The Raven is a film in which appearances are deeply deceptive. Dr. Vollin is outwardly respectable, and he’s the toast of the high society types that he mingles with. But his inner psychopath is just waiting to be unleashed. What Vollin takes to be love and affection (Jean’s performance of The Raven on stage and her enthusiastic participation in post-op check-ups) is merely an actress doing her day job in a professional manner and a patient expressing genuine gratitude to her surgeon.
Similarly, his grand home appears to be just a townhouse, but he has rigged the place with secret doors and hidden rooms that sport gothic aesthetics (stone walls, heavy wooden doors, grilled windows, and candelabra lighting). These rooms include an operating theatre and a vast torture chamber.
Vollin’s reluctant partner, the escaped criminal Bateman, is actually an inversion of him. Vollin is supposed to conduct plastic surgery that will change Bateman’s face to assist him in his flight from the police officers who are searching for him. However, Vollin gives the hapless Bateman the outward appearance of a monster instead and the jail-breaker is thus forced to do Vollin’s wicked bidding in the hope that the calamitous surgery will be reversed once Vollin’s diabolical plans have come to fruition. Bateman might look like a monster now but inside he is a man who wants to be a reformed character.
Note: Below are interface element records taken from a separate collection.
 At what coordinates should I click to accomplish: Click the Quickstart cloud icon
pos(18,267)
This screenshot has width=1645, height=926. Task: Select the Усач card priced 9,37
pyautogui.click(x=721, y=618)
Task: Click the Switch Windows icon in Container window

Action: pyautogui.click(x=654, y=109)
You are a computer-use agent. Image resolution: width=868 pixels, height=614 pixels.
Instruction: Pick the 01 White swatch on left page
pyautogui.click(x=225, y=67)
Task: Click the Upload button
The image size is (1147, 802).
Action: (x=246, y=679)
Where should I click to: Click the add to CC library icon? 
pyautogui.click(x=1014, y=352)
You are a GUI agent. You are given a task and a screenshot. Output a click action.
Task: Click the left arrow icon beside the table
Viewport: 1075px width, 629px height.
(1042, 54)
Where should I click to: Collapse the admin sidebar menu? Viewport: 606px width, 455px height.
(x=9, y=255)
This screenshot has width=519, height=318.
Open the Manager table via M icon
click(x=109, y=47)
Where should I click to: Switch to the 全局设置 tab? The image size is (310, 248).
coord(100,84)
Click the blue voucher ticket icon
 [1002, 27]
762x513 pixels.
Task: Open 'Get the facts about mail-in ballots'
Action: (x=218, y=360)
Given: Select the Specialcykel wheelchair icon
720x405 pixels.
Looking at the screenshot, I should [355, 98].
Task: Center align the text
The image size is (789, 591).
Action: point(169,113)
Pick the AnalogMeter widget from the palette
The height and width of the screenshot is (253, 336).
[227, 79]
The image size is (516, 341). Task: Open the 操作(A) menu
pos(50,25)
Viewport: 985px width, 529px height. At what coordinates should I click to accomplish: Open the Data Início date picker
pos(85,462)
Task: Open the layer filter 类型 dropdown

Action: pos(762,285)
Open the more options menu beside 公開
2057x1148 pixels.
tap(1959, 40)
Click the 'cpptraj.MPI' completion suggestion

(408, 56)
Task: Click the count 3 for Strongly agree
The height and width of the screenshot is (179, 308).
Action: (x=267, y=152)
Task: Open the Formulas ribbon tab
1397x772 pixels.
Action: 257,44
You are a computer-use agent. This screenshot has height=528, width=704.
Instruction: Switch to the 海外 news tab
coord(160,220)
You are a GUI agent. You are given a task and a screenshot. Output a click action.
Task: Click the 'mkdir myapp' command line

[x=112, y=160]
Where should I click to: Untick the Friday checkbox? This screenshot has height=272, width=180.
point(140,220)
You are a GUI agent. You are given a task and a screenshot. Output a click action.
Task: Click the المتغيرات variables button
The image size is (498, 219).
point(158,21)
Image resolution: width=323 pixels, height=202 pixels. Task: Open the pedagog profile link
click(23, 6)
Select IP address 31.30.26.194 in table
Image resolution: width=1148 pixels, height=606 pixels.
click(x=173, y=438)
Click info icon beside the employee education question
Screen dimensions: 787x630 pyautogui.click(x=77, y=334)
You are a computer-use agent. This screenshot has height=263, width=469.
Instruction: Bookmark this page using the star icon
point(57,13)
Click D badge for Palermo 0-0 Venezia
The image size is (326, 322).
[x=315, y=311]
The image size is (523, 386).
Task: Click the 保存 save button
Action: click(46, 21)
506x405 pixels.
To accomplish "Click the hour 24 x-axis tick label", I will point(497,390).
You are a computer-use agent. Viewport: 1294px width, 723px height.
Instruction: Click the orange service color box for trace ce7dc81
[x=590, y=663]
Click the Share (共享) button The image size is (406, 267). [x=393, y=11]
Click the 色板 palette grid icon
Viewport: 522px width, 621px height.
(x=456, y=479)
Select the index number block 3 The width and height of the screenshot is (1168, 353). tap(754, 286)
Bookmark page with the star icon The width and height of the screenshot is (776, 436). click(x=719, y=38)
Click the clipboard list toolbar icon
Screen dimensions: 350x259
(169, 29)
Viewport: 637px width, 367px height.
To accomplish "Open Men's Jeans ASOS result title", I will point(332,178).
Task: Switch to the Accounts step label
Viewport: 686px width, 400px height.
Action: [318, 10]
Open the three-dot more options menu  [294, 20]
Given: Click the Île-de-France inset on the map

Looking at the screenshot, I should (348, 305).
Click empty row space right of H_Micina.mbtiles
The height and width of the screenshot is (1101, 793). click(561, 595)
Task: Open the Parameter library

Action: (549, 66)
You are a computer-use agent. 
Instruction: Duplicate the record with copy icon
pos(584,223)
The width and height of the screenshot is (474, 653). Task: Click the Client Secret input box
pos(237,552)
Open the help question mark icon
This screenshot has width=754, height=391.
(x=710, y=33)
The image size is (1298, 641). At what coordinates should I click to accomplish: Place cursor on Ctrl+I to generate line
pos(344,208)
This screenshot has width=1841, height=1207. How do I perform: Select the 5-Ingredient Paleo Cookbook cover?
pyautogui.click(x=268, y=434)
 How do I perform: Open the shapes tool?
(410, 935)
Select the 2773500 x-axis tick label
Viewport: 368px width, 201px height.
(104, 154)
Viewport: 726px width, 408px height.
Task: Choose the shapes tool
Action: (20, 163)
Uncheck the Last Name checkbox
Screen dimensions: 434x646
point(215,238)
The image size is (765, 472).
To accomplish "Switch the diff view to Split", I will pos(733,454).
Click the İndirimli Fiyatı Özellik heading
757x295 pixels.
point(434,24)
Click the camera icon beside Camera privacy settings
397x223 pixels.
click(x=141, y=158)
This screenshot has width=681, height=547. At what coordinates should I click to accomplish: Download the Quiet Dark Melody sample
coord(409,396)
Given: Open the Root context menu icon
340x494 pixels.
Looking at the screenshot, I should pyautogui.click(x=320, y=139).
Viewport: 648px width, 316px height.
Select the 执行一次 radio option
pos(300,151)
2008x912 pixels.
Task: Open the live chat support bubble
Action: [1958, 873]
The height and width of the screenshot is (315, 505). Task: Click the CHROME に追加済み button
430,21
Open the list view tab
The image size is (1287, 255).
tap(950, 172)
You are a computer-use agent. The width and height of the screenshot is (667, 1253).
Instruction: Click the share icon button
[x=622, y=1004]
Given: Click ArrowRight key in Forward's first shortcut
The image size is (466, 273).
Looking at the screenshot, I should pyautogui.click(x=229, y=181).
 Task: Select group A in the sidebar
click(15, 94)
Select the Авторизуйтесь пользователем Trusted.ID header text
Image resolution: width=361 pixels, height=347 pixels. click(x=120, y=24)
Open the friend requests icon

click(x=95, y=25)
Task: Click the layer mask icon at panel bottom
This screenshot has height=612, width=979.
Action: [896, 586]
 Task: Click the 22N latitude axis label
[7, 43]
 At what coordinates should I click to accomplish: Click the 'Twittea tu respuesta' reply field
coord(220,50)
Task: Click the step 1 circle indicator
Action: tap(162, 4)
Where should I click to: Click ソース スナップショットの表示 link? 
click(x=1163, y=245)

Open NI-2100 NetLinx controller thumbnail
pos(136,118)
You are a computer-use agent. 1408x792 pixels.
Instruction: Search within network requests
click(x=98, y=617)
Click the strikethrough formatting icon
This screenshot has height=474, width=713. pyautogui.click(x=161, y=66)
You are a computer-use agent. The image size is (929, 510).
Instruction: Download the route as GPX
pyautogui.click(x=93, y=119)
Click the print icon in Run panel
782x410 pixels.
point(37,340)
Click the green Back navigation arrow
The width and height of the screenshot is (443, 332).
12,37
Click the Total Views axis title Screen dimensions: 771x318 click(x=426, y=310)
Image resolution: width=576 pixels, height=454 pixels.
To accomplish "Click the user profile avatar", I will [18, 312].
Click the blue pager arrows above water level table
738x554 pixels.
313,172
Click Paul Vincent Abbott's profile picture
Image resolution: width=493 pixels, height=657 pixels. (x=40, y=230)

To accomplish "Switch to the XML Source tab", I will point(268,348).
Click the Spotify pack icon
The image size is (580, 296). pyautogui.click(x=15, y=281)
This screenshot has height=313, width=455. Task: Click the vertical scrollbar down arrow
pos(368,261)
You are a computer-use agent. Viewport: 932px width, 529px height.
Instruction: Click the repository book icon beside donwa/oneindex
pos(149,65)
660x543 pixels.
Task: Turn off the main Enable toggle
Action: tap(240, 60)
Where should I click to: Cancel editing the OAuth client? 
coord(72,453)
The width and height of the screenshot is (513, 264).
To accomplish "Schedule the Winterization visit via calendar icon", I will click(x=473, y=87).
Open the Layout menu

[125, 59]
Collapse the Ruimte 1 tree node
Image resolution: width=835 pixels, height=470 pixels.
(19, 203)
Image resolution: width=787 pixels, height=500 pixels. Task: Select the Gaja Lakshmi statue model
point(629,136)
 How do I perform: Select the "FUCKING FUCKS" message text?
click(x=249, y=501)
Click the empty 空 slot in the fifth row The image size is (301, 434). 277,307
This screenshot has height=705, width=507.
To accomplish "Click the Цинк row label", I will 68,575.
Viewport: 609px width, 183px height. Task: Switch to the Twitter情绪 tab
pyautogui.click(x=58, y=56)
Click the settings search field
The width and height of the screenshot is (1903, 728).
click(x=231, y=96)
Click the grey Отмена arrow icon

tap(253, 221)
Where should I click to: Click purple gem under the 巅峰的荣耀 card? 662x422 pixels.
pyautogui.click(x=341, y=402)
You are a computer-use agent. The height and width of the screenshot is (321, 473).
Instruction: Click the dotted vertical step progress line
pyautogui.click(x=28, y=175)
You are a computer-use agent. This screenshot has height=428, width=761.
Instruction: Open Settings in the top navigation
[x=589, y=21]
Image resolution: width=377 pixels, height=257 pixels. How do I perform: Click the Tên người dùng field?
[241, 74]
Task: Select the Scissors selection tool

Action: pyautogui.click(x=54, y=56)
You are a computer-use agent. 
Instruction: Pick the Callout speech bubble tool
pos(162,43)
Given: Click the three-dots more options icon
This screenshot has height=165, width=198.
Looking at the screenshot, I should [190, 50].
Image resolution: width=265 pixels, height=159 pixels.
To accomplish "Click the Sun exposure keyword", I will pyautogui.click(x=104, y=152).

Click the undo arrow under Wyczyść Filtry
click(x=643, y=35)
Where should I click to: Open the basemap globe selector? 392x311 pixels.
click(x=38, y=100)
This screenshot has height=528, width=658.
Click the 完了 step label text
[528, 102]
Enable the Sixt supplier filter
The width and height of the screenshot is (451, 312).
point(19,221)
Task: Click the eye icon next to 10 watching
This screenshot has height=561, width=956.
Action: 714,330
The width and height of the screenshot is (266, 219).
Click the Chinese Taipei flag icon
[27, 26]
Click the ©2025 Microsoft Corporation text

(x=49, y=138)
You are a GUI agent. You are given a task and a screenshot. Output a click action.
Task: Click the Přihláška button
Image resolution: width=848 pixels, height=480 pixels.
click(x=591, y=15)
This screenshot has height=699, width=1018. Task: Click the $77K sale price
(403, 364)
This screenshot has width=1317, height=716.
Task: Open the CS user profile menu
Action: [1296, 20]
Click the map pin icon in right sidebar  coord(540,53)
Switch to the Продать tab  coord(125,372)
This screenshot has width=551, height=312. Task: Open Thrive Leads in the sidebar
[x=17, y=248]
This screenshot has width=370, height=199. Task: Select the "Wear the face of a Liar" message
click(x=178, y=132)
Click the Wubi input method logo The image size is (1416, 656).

The Raven brings two of Universal’s biggest horror icons – Bela Lugosi and Boris Karloff – together again. It’s a wholly enthralling film, but it doesn’t quite measure up to the absolute excellence of The Black Cat. Lugosi is in great form as the super slick sadist Vollin, but the prickly dynamism between Lugosi and Karloff in The Black Cat isn’t repeated here because Karloff’s Bateman is supposed to be inferior to Vollin at an intellectual, cultural, and financial level. Consequently, Karloff is in a different acting mode: there’s an element of pathos about Bateman and the awful predicament he finds himself in, and Karloff appears to be channeling aspects of his earlier iconic role as the Frankenstein Monster in a couple of scenes.
Of the three films presented here, The Raven is the one that most obviously resembles a straightforward horror film at a visual and a narrative level. It feels like the Hays Code was beginning to bite here and, apart from a bit of pulpy business during the film’s finalé that involves the use of novel torture devices, this film is cast firmly in the mould of a classical Hollywood film. That said, The Raven‘s content still managed to rattle the cage of the British censor when Universal sought to release the film in the UK.
As far as connections to Edgar Allan Poe’s source material goes, Vollin is a self-proclaimed Poe expert who recites part of The Raven to a stuffed raven and Jean also performs an interpretation of the same poem on stage. All told, The Raven is a satisfying enough film to bring the curtain down on this collection of exquisite Bela Lugosi horror films produced by Universal during the 1930s.
Extra Features: An isolated music and effects audio track, an audio commentary by Gary D. Rhodes, an audio commentary by Samm Deighan, an audio essay on American Gothic by Kat Ellinger, a radio adaptation of The Tell Tale Heart featuring Boris Karloff and an image gallery.
* * *
Given their age, the picture and sound quality of all three presentations are nearly perfect. This limited edition of 2,000 units comes housed in a slipcase and also features a 48 page booklet containing writing by critics Alexandra Heller-Nicholas, Jon Towlson, Tim Lucas, and Gary L. Prange.